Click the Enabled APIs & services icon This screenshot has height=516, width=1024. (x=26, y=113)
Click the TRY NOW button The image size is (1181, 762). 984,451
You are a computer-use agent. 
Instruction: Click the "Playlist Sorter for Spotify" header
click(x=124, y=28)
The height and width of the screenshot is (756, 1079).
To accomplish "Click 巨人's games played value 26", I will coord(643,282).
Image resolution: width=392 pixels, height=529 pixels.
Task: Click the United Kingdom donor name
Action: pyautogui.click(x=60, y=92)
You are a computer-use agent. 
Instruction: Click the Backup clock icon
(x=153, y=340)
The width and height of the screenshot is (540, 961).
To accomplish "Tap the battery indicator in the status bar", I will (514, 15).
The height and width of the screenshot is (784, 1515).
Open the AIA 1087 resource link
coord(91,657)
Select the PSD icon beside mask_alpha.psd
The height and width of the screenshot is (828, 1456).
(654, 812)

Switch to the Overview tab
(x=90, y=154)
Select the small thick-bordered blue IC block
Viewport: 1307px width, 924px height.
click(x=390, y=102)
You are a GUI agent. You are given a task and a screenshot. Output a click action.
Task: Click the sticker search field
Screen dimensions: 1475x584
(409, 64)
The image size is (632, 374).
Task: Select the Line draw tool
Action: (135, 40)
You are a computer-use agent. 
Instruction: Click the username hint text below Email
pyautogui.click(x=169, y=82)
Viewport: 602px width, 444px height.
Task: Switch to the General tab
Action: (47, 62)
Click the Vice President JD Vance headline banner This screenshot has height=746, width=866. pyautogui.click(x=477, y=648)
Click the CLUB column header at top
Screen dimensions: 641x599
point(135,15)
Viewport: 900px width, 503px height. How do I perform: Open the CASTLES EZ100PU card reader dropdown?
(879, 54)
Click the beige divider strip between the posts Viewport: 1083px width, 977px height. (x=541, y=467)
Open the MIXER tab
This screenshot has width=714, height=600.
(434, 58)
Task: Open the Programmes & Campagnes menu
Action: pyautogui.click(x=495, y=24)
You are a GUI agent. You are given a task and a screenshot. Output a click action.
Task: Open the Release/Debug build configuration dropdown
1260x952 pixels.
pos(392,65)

| PROBLEM STATEMENT |
All of the records above should be copied exactly.

| SOLUTION TO THE PROBLEM |
Click the Enabled APIs & services icon This screenshot has height=516, width=1024. (x=26, y=113)
Click the TRY NOW button The image size is (1181, 762). 984,451
You are a computer-use agent. 
Instruction: Click the "Playlist Sorter for Spotify" header
click(x=124, y=28)
The height and width of the screenshot is (756, 1079).
To accomplish "Click 巨人's games played value 26", I will coord(643,282).
Image resolution: width=392 pixels, height=529 pixels.
Task: Click the United Kingdom donor name
Action: pyautogui.click(x=60, y=92)
You are a computer-use agent. 
Instruction: Click the Backup clock icon
(x=153, y=340)
The width and height of the screenshot is (540, 961).
To accomplish "Tap the battery indicator in the status bar", I will (514, 15).
The height and width of the screenshot is (784, 1515).
Open the AIA 1087 resource link
coord(91,657)
Select the PSD icon beside mask_alpha.psd
The height and width of the screenshot is (828, 1456).
(654, 812)

Switch to the Overview tab
(x=90, y=154)
Select the small thick-bordered blue IC block
Viewport: 1307px width, 924px height.
click(x=390, y=102)
You are a GUI agent. You are given a task and a screenshot. Output a click action.
Task: Click the sticker search field
Screen dimensions: 1475x584
(409, 64)
The image size is (632, 374).
Task: Select the Line draw tool
Action: (135, 40)
You are a computer-use agent. 
Instruction: Click the username hint text below Email
pyautogui.click(x=169, y=82)
Viewport: 602px width, 444px height.
Task: Switch to the General tab
Action: (47, 62)
Click the Vice President JD Vance headline banner This screenshot has height=746, width=866. pyautogui.click(x=477, y=648)
Click the CLUB column header at top
Screen dimensions: 641x599
point(135,15)
Viewport: 900px width, 503px height. How do I perform: Open the CASTLES EZ100PU card reader dropdown?
(879, 54)
Click the beige divider strip between the posts Viewport: 1083px width, 977px height. (x=541, y=467)
Open the MIXER tab
This screenshot has width=714, height=600.
(434, 58)
Task: Open the Programmes & Campagnes menu
Action: pyautogui.click(x=495, y=24)
You are a GUI agent. You are given a task and a screenshot. Output a click action.
Task: Open the Release/Debug build configuration dropdown
1260x952 pixels.
pos(392,65)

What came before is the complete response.